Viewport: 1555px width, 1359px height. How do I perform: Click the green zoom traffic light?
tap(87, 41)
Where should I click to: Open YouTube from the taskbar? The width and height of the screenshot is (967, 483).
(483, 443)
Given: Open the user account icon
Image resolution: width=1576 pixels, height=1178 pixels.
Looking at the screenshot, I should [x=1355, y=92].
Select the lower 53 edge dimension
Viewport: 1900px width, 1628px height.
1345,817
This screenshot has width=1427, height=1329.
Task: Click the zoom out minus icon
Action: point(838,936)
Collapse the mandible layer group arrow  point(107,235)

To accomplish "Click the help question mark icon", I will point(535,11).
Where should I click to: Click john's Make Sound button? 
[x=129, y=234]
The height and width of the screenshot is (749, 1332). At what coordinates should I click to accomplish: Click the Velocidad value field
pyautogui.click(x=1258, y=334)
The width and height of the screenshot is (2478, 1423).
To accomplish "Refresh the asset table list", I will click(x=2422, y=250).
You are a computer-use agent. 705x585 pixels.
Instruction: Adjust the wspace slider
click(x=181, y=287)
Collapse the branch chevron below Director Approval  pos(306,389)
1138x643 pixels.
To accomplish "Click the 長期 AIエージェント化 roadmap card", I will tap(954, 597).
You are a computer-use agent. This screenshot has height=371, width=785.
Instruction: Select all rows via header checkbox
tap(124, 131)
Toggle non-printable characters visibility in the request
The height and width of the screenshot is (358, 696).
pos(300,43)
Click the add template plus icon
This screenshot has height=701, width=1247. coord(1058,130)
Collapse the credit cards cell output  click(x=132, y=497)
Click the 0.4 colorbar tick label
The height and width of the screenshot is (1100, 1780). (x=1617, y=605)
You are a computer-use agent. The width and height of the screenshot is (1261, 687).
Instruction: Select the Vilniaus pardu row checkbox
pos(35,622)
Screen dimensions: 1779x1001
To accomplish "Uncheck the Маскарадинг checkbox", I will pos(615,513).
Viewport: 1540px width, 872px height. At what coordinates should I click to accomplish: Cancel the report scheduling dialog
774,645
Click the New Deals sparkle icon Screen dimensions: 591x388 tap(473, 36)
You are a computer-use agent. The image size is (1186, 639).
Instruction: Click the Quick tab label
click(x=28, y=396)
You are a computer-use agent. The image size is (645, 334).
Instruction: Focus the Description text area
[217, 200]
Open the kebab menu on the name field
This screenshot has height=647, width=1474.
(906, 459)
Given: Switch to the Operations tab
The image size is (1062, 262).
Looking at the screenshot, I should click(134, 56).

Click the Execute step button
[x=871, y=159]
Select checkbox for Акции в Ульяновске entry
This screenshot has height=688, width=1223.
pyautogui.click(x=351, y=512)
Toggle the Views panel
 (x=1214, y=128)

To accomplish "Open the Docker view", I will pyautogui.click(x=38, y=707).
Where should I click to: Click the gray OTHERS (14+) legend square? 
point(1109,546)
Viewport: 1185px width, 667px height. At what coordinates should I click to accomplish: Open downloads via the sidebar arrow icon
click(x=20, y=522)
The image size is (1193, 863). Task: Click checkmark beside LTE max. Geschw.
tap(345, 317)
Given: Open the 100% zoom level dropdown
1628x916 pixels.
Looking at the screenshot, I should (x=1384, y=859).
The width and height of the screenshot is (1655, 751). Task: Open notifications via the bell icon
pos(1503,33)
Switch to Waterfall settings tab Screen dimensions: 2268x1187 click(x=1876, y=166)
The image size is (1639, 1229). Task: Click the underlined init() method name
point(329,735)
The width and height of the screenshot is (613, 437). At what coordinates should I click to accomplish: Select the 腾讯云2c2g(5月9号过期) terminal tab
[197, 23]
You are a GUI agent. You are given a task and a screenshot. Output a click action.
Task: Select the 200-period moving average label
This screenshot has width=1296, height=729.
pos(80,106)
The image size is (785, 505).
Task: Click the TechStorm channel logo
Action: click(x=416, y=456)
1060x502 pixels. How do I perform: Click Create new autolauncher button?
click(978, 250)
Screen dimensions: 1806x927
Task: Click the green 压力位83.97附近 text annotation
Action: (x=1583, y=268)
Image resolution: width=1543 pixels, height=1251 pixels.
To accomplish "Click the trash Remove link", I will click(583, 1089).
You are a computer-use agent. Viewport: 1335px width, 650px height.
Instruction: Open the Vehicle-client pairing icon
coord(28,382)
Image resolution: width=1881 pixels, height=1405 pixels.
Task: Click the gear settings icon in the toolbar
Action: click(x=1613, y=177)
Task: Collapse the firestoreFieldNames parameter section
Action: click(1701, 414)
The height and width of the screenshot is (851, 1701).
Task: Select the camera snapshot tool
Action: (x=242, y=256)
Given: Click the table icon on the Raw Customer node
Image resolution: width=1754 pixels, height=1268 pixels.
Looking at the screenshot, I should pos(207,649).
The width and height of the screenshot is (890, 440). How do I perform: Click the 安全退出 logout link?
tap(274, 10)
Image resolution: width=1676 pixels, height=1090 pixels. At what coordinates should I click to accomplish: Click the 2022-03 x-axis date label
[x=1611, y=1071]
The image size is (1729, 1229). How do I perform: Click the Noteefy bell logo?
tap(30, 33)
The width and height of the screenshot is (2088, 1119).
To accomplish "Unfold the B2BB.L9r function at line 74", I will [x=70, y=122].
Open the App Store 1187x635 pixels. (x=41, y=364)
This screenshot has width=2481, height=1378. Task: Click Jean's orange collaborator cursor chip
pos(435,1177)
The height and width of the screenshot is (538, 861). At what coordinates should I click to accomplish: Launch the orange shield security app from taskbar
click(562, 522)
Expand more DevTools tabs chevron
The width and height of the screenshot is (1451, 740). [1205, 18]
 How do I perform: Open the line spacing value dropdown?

□ □ □ □

Directions: The answer must be the full data, repeated word for word.

Exercise answer:
Viewport: 1555px width, 1359px height. How do I perform: Click the green zoom traffic light?
tap(87, 41)
Where should I click to: Open YouTube from the taskbar? The width and height of the screenshot is (967, 483).
(483, 443)
Given: Open the user account icon
Image resolution: width=1576 pixels, height=1178 pixels.
Looking at the screenshot, I should [x=1355, y=92].
Select the lower 53 edge dimension
Viewport: 1900px width, 1628px height.
1345,817
This screenshot has width=1427, height=1329.
Task: Click the zoom out minus icon
Action: point(838,936)
Collapse the mandible layer group arrow  point(107,235)

To accomplish "Click the help question mark icon", I will point(535,11).
Where should I click to: Click john's Make Sound button? 
[x=129, y=234]
The height and width of the screenshot is (749, 1332). At what coordinates should I click to accomplish: Click the Velocidad value field
pyautogui.click(x=1258, y=334)
The width and height of the screenshot is (2478, 1423).
To accomplish "Refresh the asset table list", I will click(x=2422, y=250).
You are a computer-use agent. 705x585 pixels.
Instruction: Adjust the wspace slider
click(x=181, y=287)
Collapse the branch chevron below Director Approval  pos(306,389)
1138x643 pixels.
To accomplish "Click the 長期 AIエージェント化 roadmap card", I will tap(954, 597).
You are a computer-use agent. This screenshot has height=371, width=785.
Instruction: Select all rows via header checkbox
tap(124, 131)
Toggle non-printable characters visibility in the request
The height and width of the screenshot is (358, 696).
pos(300,43)
Click the add template plus icon
This screenshot has height=701, width=1247. coord(1058,130)
Collapse the credit cards cell output  click(x=132, y=497)
Click the 0.4 colorbar tick label
The height and width of the screenshot is (1100, 1780). (x=1617, y=605)
You are a computer-use agent. The width and height of the screenshot is (1261, 687).
Instruction: Select the Vilniaus pardu row checkbox
pos(35,622)
Screen dimensions: 1779x1001
To accomplish "Uncheck the Маскарадинг checkbox", I will pos(615,513).
Viewport: 1540px width, 872px height. At what coordinates should I click to accomplish: Cancel the report scheduling dialog
774,645
Click the New Deals sparkle icon Screen dimensions: 591x388 tap(473, 36)
You are a computer-use agent. The image size is (1186, 639).
Instruction: Click the Quick tab label
click(x=28, y=396)
You are a computer-use agent. The image size is (645, 334).
Instruction: Focus the Description text area
[217, 200]
Open the kebab menu on the name field
This screenshot has height=647, width=1474.
(906, 459)
Given: Switch to the Operations tab
The image size is (1062, 262).
Looking at the screenshot, I should click(134, 56).

Click the Execute step button
[x=871, y=159]
Select checkbox for Акции в Ульяновске entry
This screenshot has height=688, width=1223.
pyautogui.click(x=351, y=512)
Toggle the Views panel
 (x=1214, y=128)

To accomplish "Open the Docker view", I will pyautogui.click(x=38, y=707).
Where should I click to: Click the gray OTHERS (14+) legend square? 
point(1109,546)
Viewport: 1185px width, 667px height. At what coordinates should I click to accomplish: Open downloads via the sidebar arrow icon
click(x=20, y=522)
The image size is (1193, 863). Task: Click checkmark beside LTE max. Geschw.
tap(345, 317)
Given: Open the 100% zoom level dropdown
1628x916 pixels.
Looking at the screenshot, I should (x=1384, y=859).
The width and height of the screenshot is (1655, 751). Task: Open notifications via the bell icon
pos(1503,33)
Switch to Waterfall settings tab Screen dimensions: 2268x1187 click(x=1876, y=166)
The image size is (1639, 1229). Task: Click the underlined init() method name
point(329,735)
The width and height of the screenshot is (613, 437). At what coordinates should I click to accomplish: Select the 腾讯云2c2g(5月9号过期) terminal tab
[197, 23]
You are a GUI agent. You are given a task and a screenshot. Output a click action.
Task: Select the 200-period moving average label
This screenshot has width=1296, height=729.
pos(80,106)
The image size is (785, 505).
Task: Click the TechStorm channel logo
Action: click(x=416, y=456)
1060x502 pixels. How do I perform: Click Create new autolauncher button?
click(978, 250)
Screen dimensions: 1806x927
Task: Click the green 压力位83.97附近 text annotation
Action: (x=1583, y=268)
Image resolution: width=1543 pixels, height=1251 pixels.
To accomplish "Click the trash Remove link", I will click(583, 1089).
You are a computer-use agent. Viewport: 1335px width, 650px height.
Instruction: Open the Vehicle-client pairing icon
coord(28,382)
Image resolution: width=1881 pixels, height=1405 pixels.
Task: Click the gear settings icon in the toolbar
Action: click(x=1613, y=177)
Task: Collapse the firestoreFieldNames parameter section
Action: click(1701, 414)
The height and width of the screenshot is (851, 1701).
Task: Select the camera snapshot tool
Action: (x=242, y=256)
Given: Click the table icon on the Raw Customer node
Image resolution: width=1754 pixels, height=1268 pixels.
Looking at the screenshot, I should pos(207,649).
The width and height of the screenshot is (890, 440). How do I perform: Click the 安全退出 logout link?
tap(274, 10)
Image resolution: width=1676 pixels, height=1090 pixels. At what coordinates should I click to accomplish: Click the 2022-03 x-axis date label
[x=1611, y=1071]
The image size is (1729, 1229). How do I perform: Click the Noteefy bell logo?
tap(30, 33)
The width and height of the screenshot is (2088, 1119).
To accomplish "Unfold the B2BB.L9r function at line 74", I will [x=70, y=122].
Open the App Store 1187x635 pixels. (x=41, y=364)
This screenshot has width=2481, height=1378. Task: Click Jean's orange collaborator cursor chip
pos(435,1177)
The height and width of the screenshot is (538, 861). At what coordinates should I click to accomplish: Launch the orange shield security app from taskbar
click(562, 522)
Expand more DevTools tabs chevron
The width and height of the screenshot is (1451, 740). [1205, 18]
 How do I perform: Open the line spacing value dropdown?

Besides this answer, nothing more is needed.